Find the line containing "The width and height of the screenshot is (900, 525)." in the data below, then output that line and each one after it exactly, with nothing else.

Stored items:

::::

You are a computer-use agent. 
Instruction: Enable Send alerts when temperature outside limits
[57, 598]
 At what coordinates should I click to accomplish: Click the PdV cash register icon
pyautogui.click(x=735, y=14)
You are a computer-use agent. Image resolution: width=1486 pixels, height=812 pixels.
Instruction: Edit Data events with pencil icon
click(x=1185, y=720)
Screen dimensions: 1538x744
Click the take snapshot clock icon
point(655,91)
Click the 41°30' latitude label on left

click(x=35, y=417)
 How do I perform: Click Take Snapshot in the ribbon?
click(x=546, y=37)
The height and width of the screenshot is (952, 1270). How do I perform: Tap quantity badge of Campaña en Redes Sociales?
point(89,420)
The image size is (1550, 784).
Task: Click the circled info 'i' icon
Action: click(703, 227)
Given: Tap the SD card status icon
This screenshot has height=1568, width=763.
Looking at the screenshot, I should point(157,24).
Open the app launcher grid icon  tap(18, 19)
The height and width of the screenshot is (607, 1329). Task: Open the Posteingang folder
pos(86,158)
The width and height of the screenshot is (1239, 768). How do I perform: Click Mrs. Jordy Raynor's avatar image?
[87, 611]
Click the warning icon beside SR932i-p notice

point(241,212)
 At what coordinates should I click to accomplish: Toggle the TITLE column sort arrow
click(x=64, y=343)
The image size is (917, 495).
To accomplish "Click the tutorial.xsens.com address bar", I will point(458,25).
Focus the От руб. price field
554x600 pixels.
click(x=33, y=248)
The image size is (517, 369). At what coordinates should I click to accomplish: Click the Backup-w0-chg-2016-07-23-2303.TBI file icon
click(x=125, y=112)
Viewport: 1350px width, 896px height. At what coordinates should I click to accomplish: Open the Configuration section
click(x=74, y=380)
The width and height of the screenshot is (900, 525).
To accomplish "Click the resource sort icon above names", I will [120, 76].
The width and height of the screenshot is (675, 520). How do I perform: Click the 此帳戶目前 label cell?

::::

#### SOLUTION TO THIS TASK
The width and height of the screenshot is (900, 525).
To accomplish "Click the resource sort icon above names", I will [120, 76].
The width and height of the screenshot is (675, 520). How do I perform: Click the 此帳戶目前 label cell?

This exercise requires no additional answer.